Well done, I know want to see your progress as your product matures! Who knows, I (a AI/ML student) might have a need for your services yet.
For every voice sample that Unreal offers on the front page comparison, I found that the Unreal voice mashed up words (or tried to speak syllables too quickly), most noticeably on "synthesis." I did notice some more natural-like pauses and cadence, but the clarity of speech wasn't as good as the AWS example. For anything I could think that I would want AI-narrated content, I would prefer clarity over natural sounding nuances.
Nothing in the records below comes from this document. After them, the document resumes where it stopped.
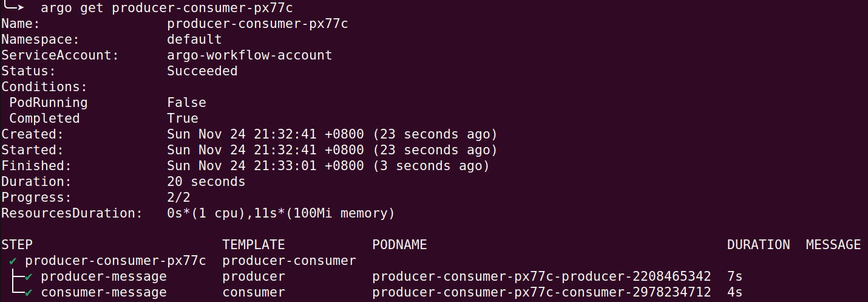Click the prompt arrow before the argo command
This screenshot has height=302, width=868.
(14, 8)
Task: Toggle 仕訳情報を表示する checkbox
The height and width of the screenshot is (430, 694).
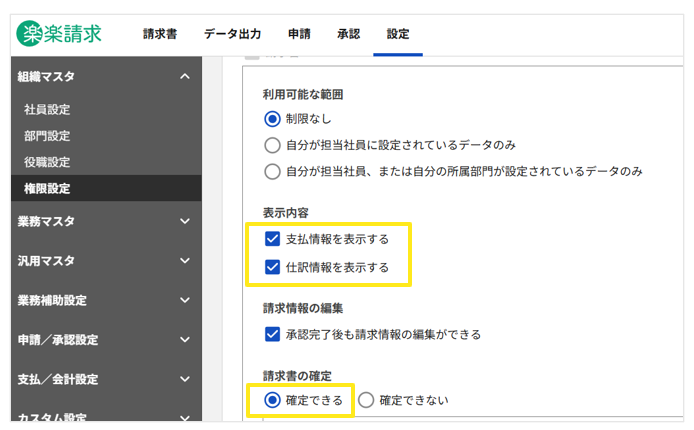Action: pyautogui.click(x=272, y=267)
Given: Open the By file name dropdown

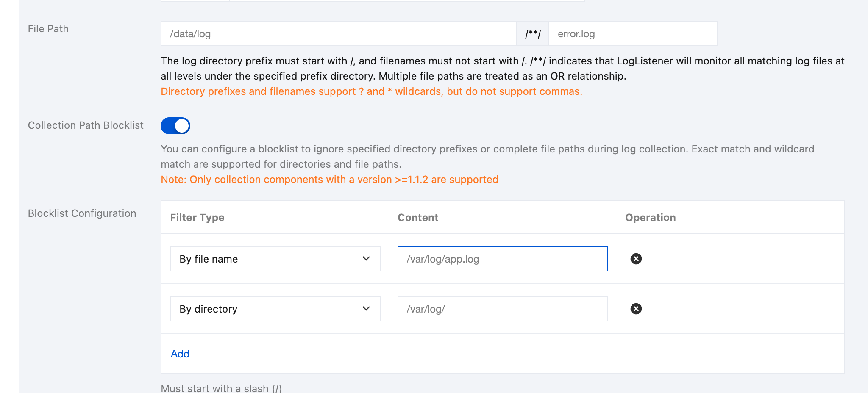Looking at the screenshot, I should (275, 259).
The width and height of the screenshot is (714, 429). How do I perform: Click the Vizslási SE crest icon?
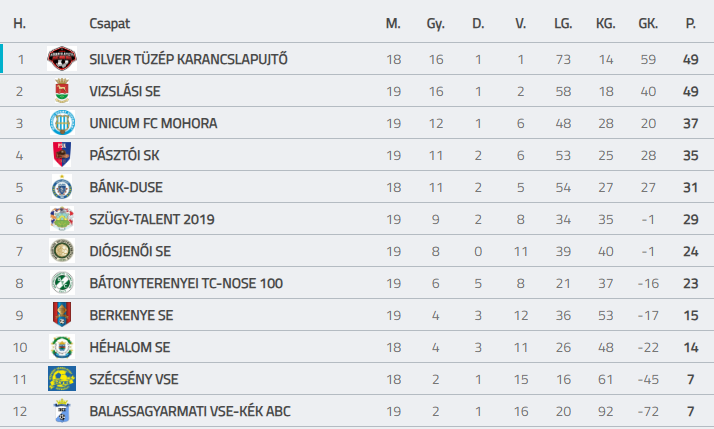62,91
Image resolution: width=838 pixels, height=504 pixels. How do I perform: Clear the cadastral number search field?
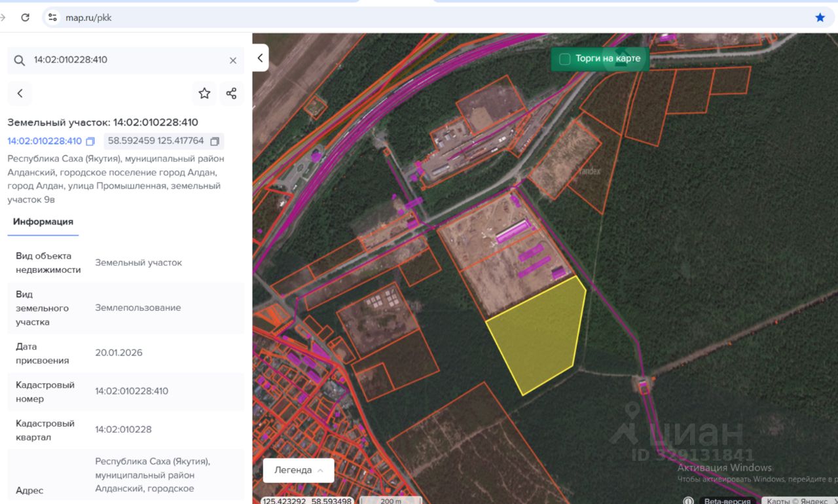tap(232, 60)
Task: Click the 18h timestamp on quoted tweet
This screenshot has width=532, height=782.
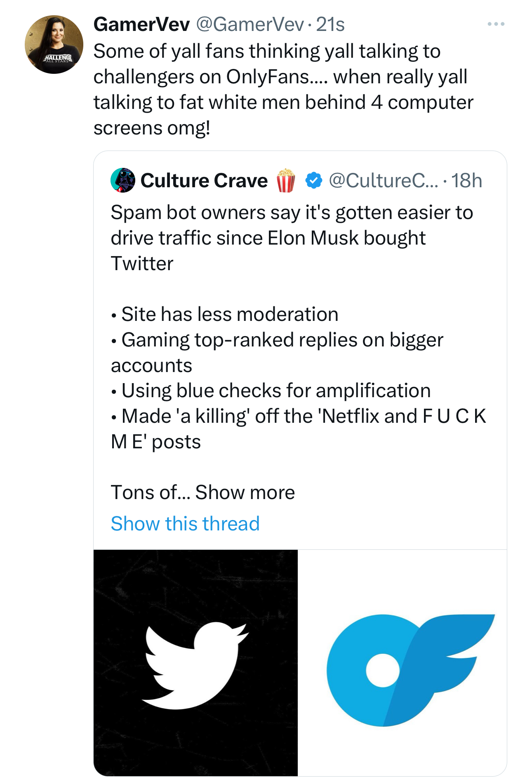Action: click(x=466, y=181)
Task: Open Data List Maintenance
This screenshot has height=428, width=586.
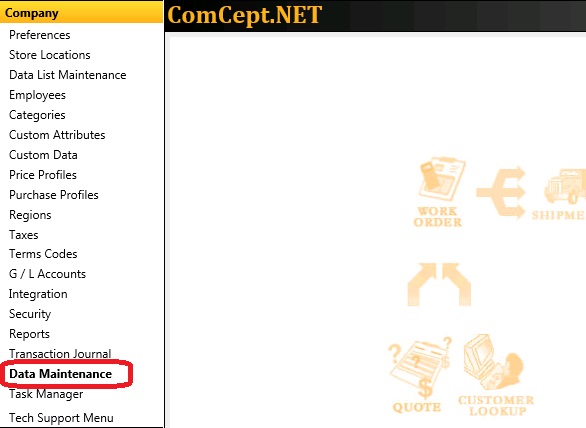Action: click(x=68, y=75)
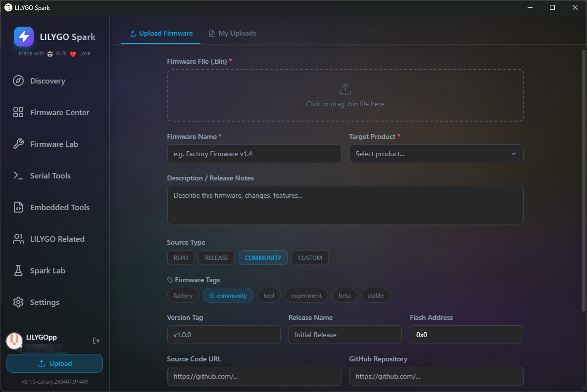Screen dimensions: 587x392
Task: Open the Spark Lab flask icon
Action: pyautogui.click(x=18, y=271)
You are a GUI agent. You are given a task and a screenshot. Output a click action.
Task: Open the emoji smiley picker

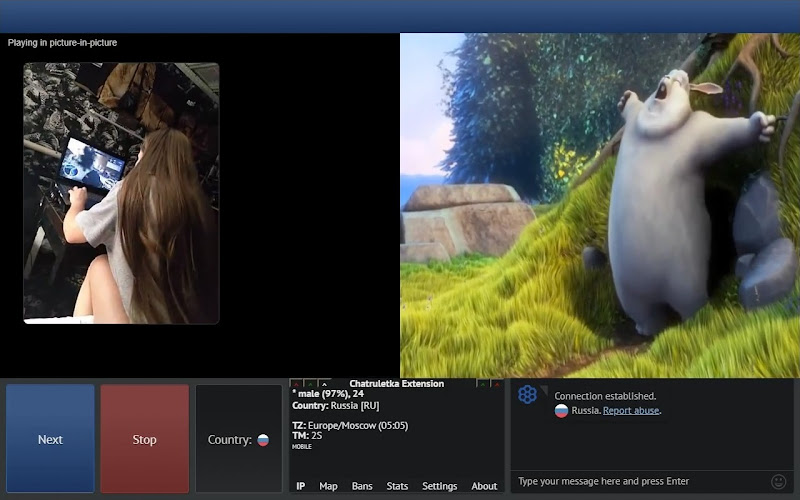click(x=779, y=481)
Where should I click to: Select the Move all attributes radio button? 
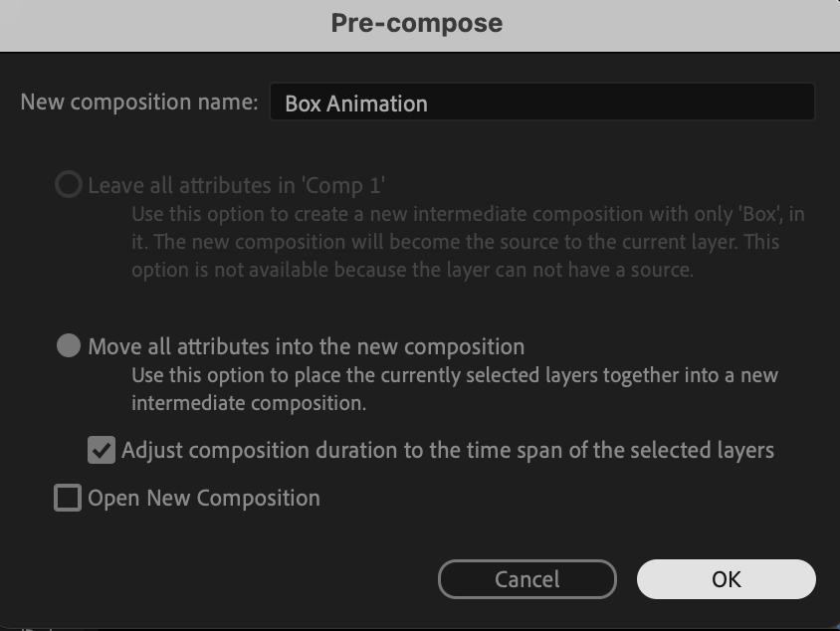[x=69, y=346]
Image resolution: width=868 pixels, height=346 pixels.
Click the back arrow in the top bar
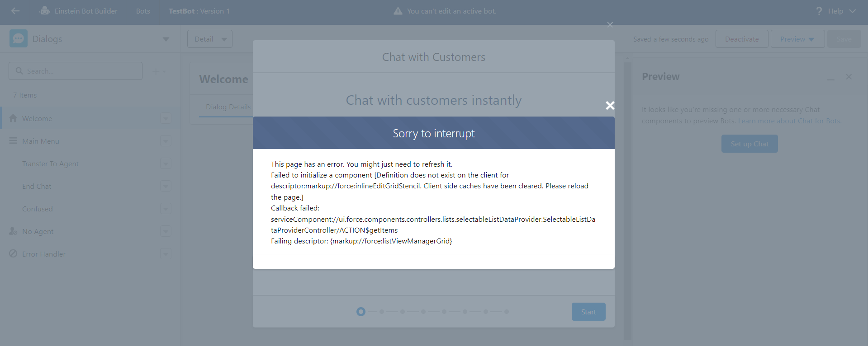pos(15,11)
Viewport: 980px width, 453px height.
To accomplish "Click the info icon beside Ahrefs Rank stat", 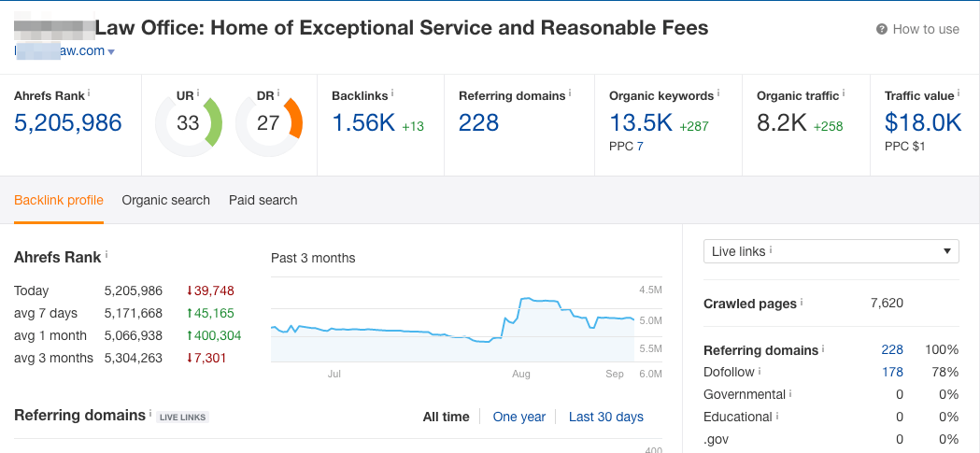I will click(89, 92).
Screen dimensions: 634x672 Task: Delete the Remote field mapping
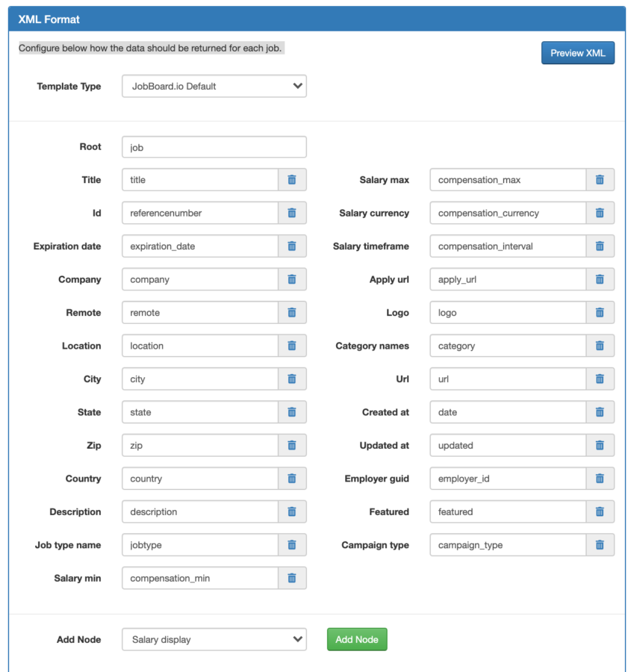tap(291, 312)
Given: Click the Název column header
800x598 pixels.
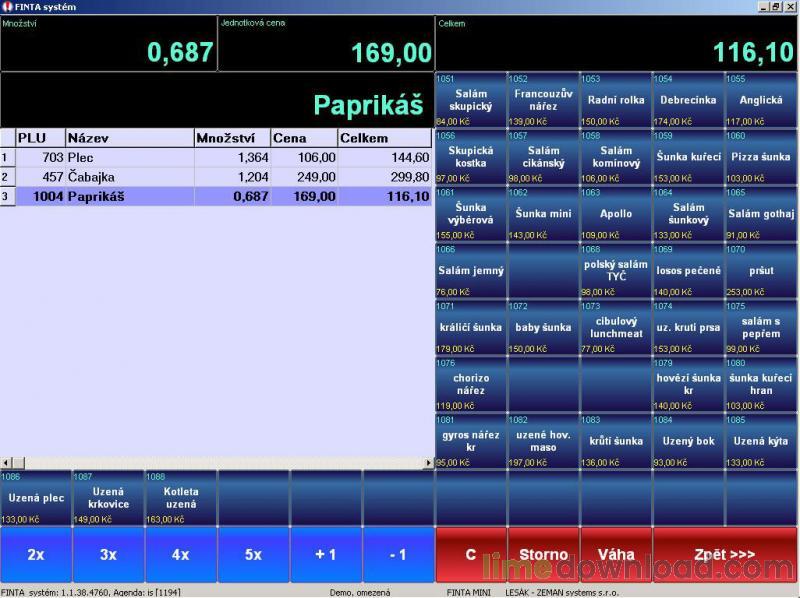Looking at the screenshot, I should (128, 138).
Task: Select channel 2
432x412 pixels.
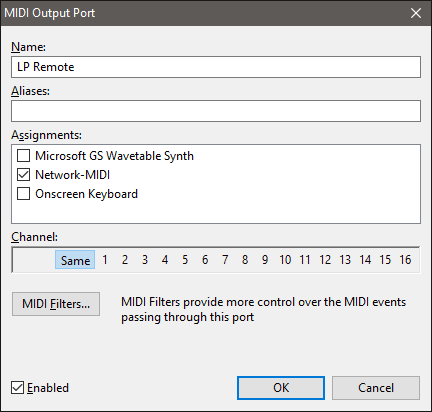Action: click(125, 260)
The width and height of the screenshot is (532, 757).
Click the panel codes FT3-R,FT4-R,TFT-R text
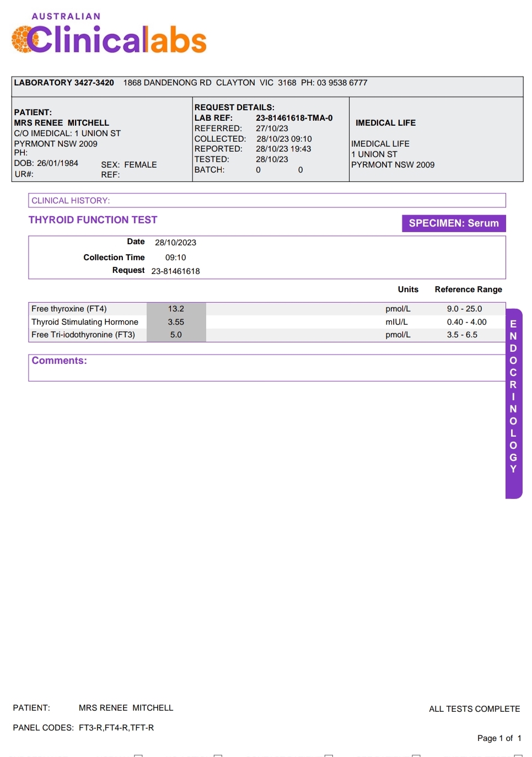point(116,728)
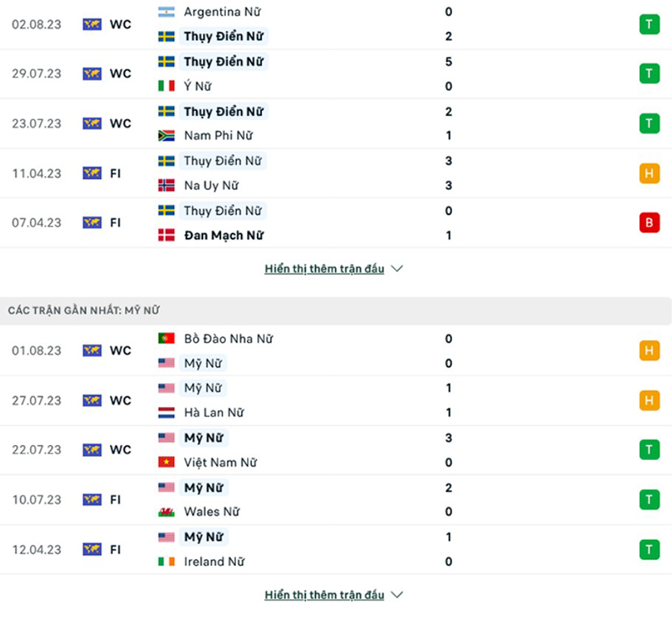Click the red B result badge
The width and height of the screenshot is (672, 623).
(x=648, y=223)
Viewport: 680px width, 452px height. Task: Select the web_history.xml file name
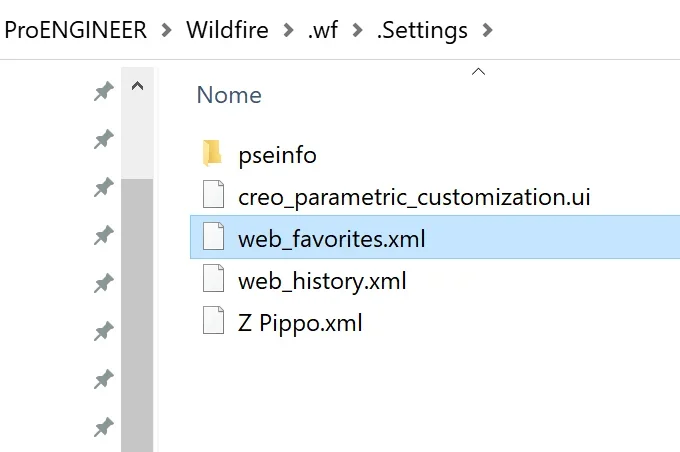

This is fantastic feedback! The "mashed up words" are something I'm trying to fix. And I totally agree that the AWS voice is much more clear. Maybe we can get to clear & natural before AWS?
Having "Better" on the title of your landing page probably isn't the best idea. This is such a subjective territory that it's very difficult to say that one voice sounds better than another unless you have a blind poll with at least a few hundred people claiming they preferred your product over AWS.
It doesn't matter if you can argue its better, it only matters if you can show that the vast majority of your target demographic prefers your product over AWS, which I couldn't find any evidence of.
I respectfully disagree. I think it's great to have on the landing page. "Better" is a pretty clearly subjective term so I immediately know it's somebody's opinion. The fact that you can directly compare them also makes it so you can decide for yourself within seconds.
The "8x cheaper than AWS" feels deceptive though. The pricing is not apples to apples so it's only 8x cheaper at the most favorable point in the graph (when spending $1,000 a month and using exactly the number of characters offered). For me that's outrageously more expensive than AWS. It's more like 8x more expensive than AWS rather than 8x cheaper, which is such a dramatic swing I wondered if I was misreading the pricing somehow. My usage on Polly last month was about $75 but the month before was $5 and this month will be closer to $20.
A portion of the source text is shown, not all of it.